Today, I am 26 years old.
A lot of people, experiences and places have shaped me into the woman I am today, but right now I just want to talk about one. There’s one person in particular has had a very special role in my life – a soulmate.
I used to think of soulmates in the romantic sense. My daydreaming heart couldn’t help but long for the day when I would meet the man who would complement me in every way, whose presence in my life would be as natural as breathing, who I couldn’t bear to live without.
I am no longer waiting or dreaming about my soulmate.
Now I have come to understand the term “soulmate” differently. No longer is it exclusively a romantic term, one that can only be given to my significant other. In the most basic terms, Wikipedia says that a soulmate “is a person with whom one has a feeling of deep or natural affinity.”
There is no one with whom I have a more natural affinity with than my dad.
We are truly kindred spirits.
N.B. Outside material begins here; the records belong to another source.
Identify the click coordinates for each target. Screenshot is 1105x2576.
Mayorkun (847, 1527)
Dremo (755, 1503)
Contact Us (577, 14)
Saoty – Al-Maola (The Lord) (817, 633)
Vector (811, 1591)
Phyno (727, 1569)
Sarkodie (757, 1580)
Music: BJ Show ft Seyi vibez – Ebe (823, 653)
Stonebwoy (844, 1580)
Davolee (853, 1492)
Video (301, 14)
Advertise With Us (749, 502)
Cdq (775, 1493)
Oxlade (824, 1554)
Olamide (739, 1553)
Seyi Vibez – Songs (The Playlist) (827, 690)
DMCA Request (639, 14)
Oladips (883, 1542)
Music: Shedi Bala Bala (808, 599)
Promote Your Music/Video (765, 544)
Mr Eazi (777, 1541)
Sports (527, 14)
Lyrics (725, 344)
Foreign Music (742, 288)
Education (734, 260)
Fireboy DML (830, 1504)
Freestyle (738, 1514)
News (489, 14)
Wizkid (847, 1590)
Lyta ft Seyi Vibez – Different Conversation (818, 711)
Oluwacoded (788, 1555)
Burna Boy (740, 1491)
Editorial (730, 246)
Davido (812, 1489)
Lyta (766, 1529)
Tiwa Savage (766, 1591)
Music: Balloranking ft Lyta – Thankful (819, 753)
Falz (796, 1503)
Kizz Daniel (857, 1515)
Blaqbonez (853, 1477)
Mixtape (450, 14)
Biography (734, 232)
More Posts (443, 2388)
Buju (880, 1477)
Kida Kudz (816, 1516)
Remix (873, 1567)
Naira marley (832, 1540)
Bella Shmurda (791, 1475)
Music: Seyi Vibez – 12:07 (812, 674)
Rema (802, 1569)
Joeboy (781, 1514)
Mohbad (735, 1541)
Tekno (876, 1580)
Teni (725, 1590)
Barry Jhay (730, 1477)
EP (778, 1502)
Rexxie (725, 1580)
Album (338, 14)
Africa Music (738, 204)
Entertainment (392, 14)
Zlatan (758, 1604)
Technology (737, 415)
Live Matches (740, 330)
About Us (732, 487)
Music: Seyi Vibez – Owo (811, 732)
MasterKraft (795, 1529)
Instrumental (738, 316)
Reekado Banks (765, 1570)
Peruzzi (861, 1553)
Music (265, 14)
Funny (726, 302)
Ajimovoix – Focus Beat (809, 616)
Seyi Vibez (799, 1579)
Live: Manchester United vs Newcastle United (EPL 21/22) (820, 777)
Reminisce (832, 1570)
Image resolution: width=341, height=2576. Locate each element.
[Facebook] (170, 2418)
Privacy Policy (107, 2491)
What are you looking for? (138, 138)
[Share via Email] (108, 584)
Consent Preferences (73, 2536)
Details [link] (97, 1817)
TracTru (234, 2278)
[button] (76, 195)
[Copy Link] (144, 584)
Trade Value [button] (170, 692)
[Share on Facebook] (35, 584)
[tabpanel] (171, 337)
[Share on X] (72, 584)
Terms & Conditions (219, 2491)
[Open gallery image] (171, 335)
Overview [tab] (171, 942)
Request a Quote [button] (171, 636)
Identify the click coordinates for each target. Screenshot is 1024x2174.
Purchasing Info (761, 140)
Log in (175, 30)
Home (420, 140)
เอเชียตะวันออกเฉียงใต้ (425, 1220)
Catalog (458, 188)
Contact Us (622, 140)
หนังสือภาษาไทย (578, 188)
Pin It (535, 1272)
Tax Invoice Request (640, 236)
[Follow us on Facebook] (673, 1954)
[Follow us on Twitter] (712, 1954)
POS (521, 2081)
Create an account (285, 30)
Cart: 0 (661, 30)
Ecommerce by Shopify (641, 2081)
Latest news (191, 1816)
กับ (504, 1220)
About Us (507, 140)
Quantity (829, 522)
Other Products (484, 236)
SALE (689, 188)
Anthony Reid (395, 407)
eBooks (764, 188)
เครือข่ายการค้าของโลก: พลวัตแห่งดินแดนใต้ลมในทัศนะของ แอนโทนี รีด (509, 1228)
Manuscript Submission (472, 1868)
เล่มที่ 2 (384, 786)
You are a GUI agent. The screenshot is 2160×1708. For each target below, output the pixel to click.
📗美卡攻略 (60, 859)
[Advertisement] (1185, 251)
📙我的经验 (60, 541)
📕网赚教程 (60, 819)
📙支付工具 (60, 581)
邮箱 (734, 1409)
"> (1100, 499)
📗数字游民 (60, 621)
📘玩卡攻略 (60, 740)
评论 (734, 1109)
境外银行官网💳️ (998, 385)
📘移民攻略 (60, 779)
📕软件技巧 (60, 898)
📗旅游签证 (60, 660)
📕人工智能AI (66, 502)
I suppose it started twenty-six years ago, when my tiny little body was placed in his arms for the first time. Dad has told me many times about that day – but only when we’re feeling mushy and sentimental, of course.
When I was a baby I sat in Dad’s lap or lay in my rocker at his feet while he watched basketball. (Giving Mom a much needed break.) When I was a little older we watched Batman and Gargoyles. And for most of my young adult life, we’ve watched nearly every superhero show out there, our favorites always being the Superman ones. (Next up we’re going to trying the 80’s series Moonlighting. We loved Castle, so hopefully this will be in the same vein). Dad turned me on to classic rock music – Elton John, Billy Joel, John Mellencamp, the Eagles, the Beatles, etc. by listening to the oldies station every morning on the way to school. (I still hold the record for being able to guess what song was going to play next on the radio…once.) And every Sunday we listen to Casey Kasem’s America’s Top Forty from the 60’s, 70’s and 80’s. I cherish all the time spent with him – every laugh, every hug or kiss on the cheek, the endless teasing, and pure contentment.
Dad can fix or build anything. Be it a car, a sink, the wall, putting those super tiny stickers on every accessory that came with my Barbie grocery store (like 100), the DVD player, a catapult for a science project….the list goes on. If he can’t do it, then he learns how. But by now I’m just convinced he can do anything.
And I do mean anything. Even help a young woman navigate through the ups and downs of love. I have long since discovered that I can talk to my dad about anything and he will listen. Just listen. And give his honest opinion when asked for it (and sometimes when it isn’t asked for). He’s there to help me pick up the pieces or smile with me over the good times, and help me figure out the confusing ones. Even if it is “girl talk”, Dad’s got my back. I’ve gotten some of the best advice I’ve ever received from my dad, and I know I will carry it with me all my life and someday pass it on to my own children.
It’s not always smooth sailing, though. We haven’t always seen eye to eye, and there has been some intense disagreements in our past. But I think working through those difficult times has only made our relationship stronger.
Dad and I would be terrible people to watch movies with, because we are constantly commenting on what’s going on, or making guesses about what’s going to happen next, or laughing at something at just happened, or making fun of each other for something we said. But that’s the fun of it. Half the time we don’t even need to say it aloud, because we’re both thinking the same thing.
I wouldn’t trade this camaraderie with my dad for anything. In fact it is one of the most treasured things in my life.
My dad is amazing. He’s smart, clever, funny, skilled, athletic, loves his family more than anything, and underneath it all, is a softie. (shhhh, don’t tell anyone).
And he’s my soulmate.
This post is inspired by a past WordPress Daily Prompt, which was:
Got a soul-mate and/or a best friend? What is it about that person that you love best? Describe them in great detail — leave no important quality out.